Visceral Leishmaniasis - Treatments

Treatments

As with many diseases in developing nations, (including trypanosomiasis and malaria) effective and affordable chemotherapy is sorely lacking and parasites or insect vectors are becoming increasingly resistant to existing anti-parasite drugs. Presumably due to the lack of financial return, new drugs are slow to emerge and much of the basic research into potential drug targets takes place in universities, funded by charitable organisations. This may change as a result of infection of members of the armed forces from the developed nations that currently occupy nations such as Afghanistan and Iraq, where Leishmania is commonplace.

The traditional treatment is with pentavalent antimonials such as sodium stibogluconate and meglumine antimoniate. Resistance is now common in India, and rates of resistance have been shown to be as high as 60% in parts of Bihar, India.

The Indian medical practitioner, Upendra Nath Brahmachari, was nominated for the Nobel Prize in Physiology or Medicine in 1929 for his discovery of ureastibamine (an antimonial compound for the treatment of kala-azar) and a new disease, post kala-azar dermal leishmaniasis. Brahmachari's cure for visceral leishmaniasis was the urea salt of para-amino-phenyl stibnic acid which he called Urea Stibamine.

The treatment of choice for visceral leishmaniasis acquired in India is now Amphotericin B in its various liposomal preparations (AmBisome, Abelcet, Amphocil)

  • AmBisome dose: total dose 21 mg/kg (Mediterranean/Brazilian VL); total dose 7.5 mg/kg over 6 days (Indian VL)
  • Amphocil dose: total dose 7.5 mg/kg over 6 days (Indian VL)

A low dose (0.5–1 mg/kg) is given on the first day, increasing to 1–2 mg/kg on the second day, followed by 1.5–3 mg/kg on the third and subsequent days.

Miltefosine Impavido is the first oral treatment for this disease. The cure rate of miltefosine in Phase III clinical trials is 95%; Studies in Ethiopia show that is also effective in Africa. In HIV immunosuppressed people which are coinfected with leishmaniasis it has shown that even in resistant cases 2/3 of the people responded to this new treatment. Miltefosine has received approval by the Indian regulatory authorities in 2002 and in Germany in 2004.It is now registered in many countries.

The drug is generally better tolerated than other drugs.
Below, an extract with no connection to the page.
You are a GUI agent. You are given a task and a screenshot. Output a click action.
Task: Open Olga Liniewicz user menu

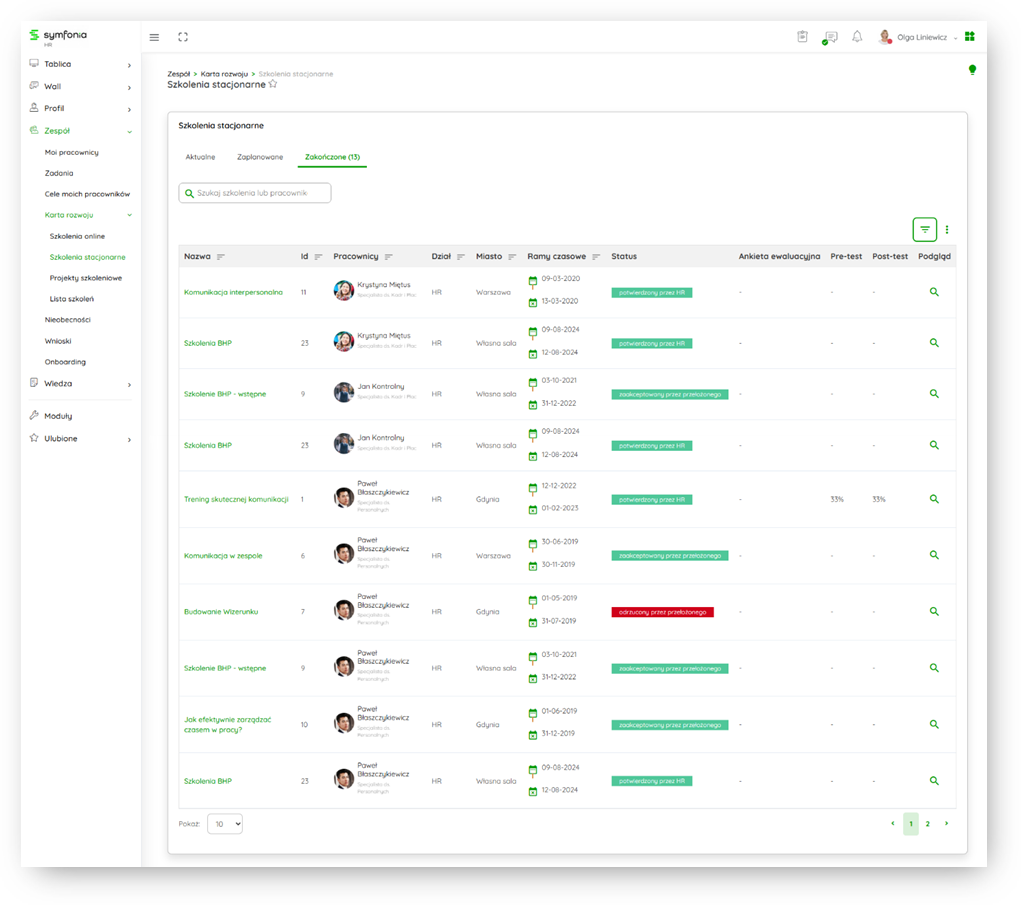(x=920, y=37)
Main side effects are gastrointetinal disturbance in the first or second day of treatment (a course of treatment is 28 days) which does not affect the efficiency. Because it is available as an oral formulation, the expense and inconvenience of hospitalization is avoided, and outpatient distribution of the drug becomes an option, making Miltefosine a drug of choice.

The nonprofit Institute for OneWorld Health has adopted the broad spectrum antibiotic paromomycin for use in treating VL; its antileishmanial properties were first identified in the 1980s. A treatment with paromomycin costs about $15 USD. The drug had originally been identified in the 1960s. The Indian government approved paromomycin for sale and use in August 2006.

In 2009, the Hebrew University of Jerusalem Kuvin Center for the Study of Infectious and Tropical Diseases, in a collaborative effort with Addis Ababa University, was awarded a grant by the Bill & Melinda Gates Foundation for research into visceral leishmaniasis in Ethiopia. The project will gather data to be analyzed to identify the weak links in the transmission cycle and devise methods for control of the disease.

Combination drug therapies are currently under investigation, particularly by the Drugs for Neglected Diseases initiative (DNDi). Combination therapies allow for the use of existing drugs in combination, each in lower doses, which helps to decrease the incidence of severe side effects and drug toxicity, as well as the risk for development of resistance against the drugs; they have been shown to be cost-effective strategies strategies. Comparative homology modelling of the enzyme Hypoxanthine-guanine phosphoribosyl transferase (HGPRT; EC 2.4.2.8) in L. donovani suggest that among all of the computationally screened compounds, pentamidine, 1,3-dinitroadamantane, acyclovir and analogs of acyclovir had higher binding affinities than the real substrate (guanosine monophosphate).

The drug development pipeline is lacking significantly, and no novel drug targets are expected for approval in the next 5 years. In the meantime, new combination therapies, and well as improvements to existing drugs targets, are under development. Single-dosage administrations of liposomal amphotericin B have been shown to be effective, and oral formulations are currently under development to increase access and facilitate distribution of the efficacious drug in the field.